Please retype the lines that begin with the one containing "Where should I click to: Click the Lindner" and end with the one containing "click(157, 38)", both included, keeping every character unchanged.

__________

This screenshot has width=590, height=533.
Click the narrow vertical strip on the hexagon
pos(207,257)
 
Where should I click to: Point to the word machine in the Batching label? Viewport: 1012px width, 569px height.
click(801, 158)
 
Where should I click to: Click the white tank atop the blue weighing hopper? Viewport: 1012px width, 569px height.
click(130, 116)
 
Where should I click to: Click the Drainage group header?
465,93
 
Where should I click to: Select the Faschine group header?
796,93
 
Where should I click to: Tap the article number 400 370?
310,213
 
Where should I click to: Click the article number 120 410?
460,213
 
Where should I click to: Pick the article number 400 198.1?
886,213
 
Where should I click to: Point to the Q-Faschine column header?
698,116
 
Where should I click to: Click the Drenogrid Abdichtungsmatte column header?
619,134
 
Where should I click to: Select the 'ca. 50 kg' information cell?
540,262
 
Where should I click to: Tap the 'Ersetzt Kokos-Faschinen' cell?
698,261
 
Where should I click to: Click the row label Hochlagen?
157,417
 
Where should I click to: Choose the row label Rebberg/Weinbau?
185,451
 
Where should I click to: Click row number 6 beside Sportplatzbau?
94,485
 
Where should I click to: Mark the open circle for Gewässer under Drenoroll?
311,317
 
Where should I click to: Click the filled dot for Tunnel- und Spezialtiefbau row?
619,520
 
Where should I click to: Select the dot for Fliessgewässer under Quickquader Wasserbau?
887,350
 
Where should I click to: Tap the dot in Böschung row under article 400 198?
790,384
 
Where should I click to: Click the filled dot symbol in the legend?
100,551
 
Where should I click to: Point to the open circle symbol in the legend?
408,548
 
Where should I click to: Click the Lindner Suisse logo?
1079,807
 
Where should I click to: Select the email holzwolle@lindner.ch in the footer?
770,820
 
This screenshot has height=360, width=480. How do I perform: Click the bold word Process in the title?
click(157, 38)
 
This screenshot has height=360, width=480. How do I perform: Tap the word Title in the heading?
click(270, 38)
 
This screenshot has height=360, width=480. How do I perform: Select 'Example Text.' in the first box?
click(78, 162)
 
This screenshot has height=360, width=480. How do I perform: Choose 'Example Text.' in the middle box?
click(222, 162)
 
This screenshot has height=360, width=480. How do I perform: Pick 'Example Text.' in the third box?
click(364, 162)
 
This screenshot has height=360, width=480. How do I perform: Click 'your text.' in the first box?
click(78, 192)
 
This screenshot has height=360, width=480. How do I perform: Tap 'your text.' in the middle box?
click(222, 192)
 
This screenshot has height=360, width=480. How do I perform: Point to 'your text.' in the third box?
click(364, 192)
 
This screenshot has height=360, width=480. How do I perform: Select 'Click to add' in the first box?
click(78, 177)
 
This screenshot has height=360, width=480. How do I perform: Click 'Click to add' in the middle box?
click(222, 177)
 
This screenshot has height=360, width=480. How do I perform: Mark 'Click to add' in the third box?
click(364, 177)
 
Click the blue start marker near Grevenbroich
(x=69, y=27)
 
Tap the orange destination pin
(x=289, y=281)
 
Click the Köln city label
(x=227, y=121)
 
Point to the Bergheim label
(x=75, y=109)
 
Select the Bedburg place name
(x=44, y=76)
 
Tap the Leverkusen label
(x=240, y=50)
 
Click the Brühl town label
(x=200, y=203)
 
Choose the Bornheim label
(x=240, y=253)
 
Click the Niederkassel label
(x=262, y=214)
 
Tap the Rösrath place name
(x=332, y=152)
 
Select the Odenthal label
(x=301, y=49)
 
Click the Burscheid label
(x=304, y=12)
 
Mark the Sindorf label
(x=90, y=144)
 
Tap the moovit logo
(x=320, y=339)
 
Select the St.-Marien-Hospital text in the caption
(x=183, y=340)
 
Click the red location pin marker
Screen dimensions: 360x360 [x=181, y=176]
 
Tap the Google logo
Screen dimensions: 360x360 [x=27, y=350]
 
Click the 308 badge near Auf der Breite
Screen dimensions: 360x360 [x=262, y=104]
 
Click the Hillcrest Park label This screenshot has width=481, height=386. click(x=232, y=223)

__________

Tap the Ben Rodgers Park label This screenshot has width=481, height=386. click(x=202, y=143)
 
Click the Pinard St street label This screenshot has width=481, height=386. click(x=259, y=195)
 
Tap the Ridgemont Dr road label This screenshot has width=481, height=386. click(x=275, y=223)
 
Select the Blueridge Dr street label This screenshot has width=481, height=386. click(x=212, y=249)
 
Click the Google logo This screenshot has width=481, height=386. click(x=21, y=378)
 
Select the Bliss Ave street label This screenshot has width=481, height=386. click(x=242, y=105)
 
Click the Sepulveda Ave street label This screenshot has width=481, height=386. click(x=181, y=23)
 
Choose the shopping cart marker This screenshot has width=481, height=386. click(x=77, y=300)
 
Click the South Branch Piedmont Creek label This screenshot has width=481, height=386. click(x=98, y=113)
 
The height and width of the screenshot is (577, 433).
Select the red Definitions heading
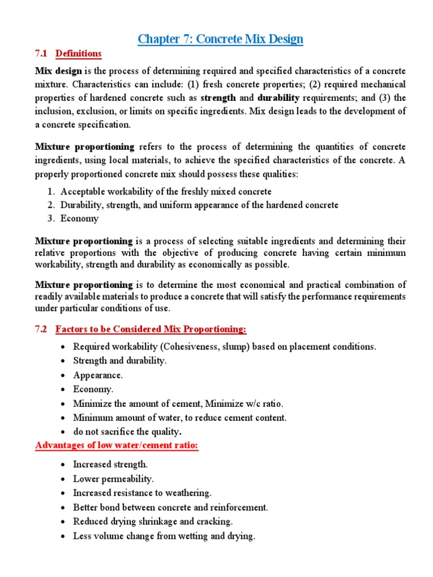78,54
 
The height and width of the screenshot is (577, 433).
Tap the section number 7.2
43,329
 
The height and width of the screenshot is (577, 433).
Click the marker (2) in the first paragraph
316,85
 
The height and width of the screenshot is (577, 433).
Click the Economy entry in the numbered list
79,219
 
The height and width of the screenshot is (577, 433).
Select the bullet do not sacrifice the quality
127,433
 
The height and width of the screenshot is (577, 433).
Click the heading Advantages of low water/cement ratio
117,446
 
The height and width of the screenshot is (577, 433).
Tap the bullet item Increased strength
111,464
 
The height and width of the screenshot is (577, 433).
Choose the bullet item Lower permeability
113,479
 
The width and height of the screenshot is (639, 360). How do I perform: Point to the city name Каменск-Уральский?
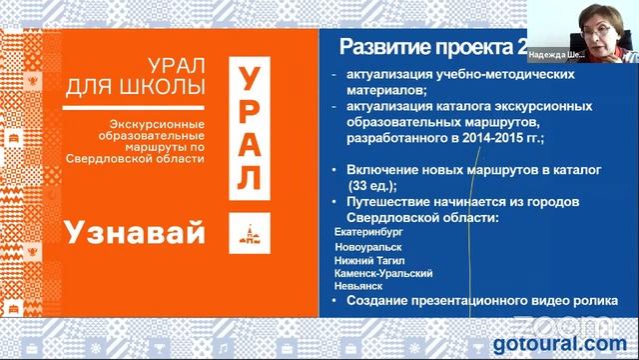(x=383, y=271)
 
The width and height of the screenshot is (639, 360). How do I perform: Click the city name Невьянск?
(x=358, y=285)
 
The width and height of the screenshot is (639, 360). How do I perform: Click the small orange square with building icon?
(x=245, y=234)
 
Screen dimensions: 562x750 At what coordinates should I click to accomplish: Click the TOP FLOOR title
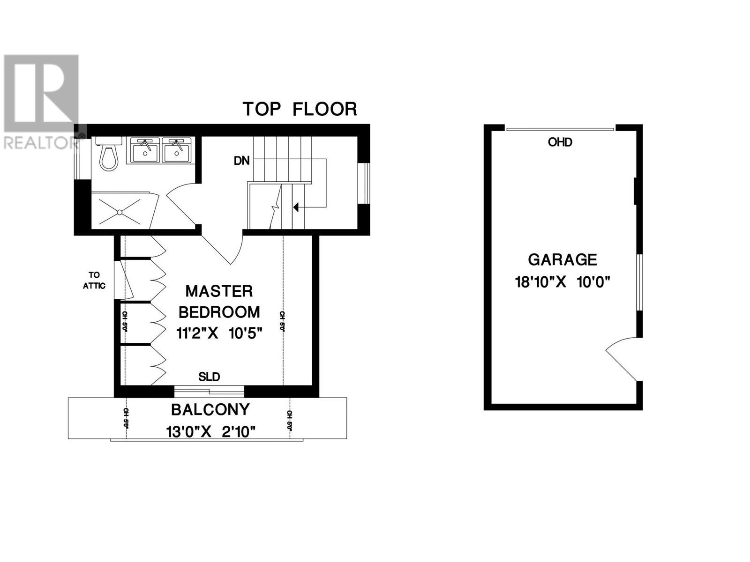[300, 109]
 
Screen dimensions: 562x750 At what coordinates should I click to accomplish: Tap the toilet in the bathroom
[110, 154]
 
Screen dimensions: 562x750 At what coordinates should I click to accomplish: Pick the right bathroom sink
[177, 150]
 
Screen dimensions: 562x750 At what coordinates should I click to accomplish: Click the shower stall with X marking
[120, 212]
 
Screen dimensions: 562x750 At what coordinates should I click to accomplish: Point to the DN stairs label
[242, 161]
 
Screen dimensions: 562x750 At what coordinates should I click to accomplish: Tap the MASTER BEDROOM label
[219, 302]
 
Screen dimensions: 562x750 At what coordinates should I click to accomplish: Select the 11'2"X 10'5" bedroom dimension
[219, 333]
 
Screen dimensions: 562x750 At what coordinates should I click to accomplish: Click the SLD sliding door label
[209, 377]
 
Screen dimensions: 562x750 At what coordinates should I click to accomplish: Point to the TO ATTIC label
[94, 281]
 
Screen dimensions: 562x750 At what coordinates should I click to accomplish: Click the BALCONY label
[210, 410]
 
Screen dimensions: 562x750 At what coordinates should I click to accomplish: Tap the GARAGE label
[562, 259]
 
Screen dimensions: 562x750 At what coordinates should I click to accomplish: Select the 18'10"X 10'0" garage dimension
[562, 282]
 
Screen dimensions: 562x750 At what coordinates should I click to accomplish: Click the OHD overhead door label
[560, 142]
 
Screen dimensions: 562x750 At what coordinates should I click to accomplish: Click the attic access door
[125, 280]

__________

## Task answer
Where should I click to: Click the Lindner Suisse logo?
1079,807
 
Where should I click to: Select the email holzwolle@lindner.ch in the footer?
770,820
 
This screenshot has height=360, width=480. How do I perform: Click the bold word Process in the title?
click(157, 38)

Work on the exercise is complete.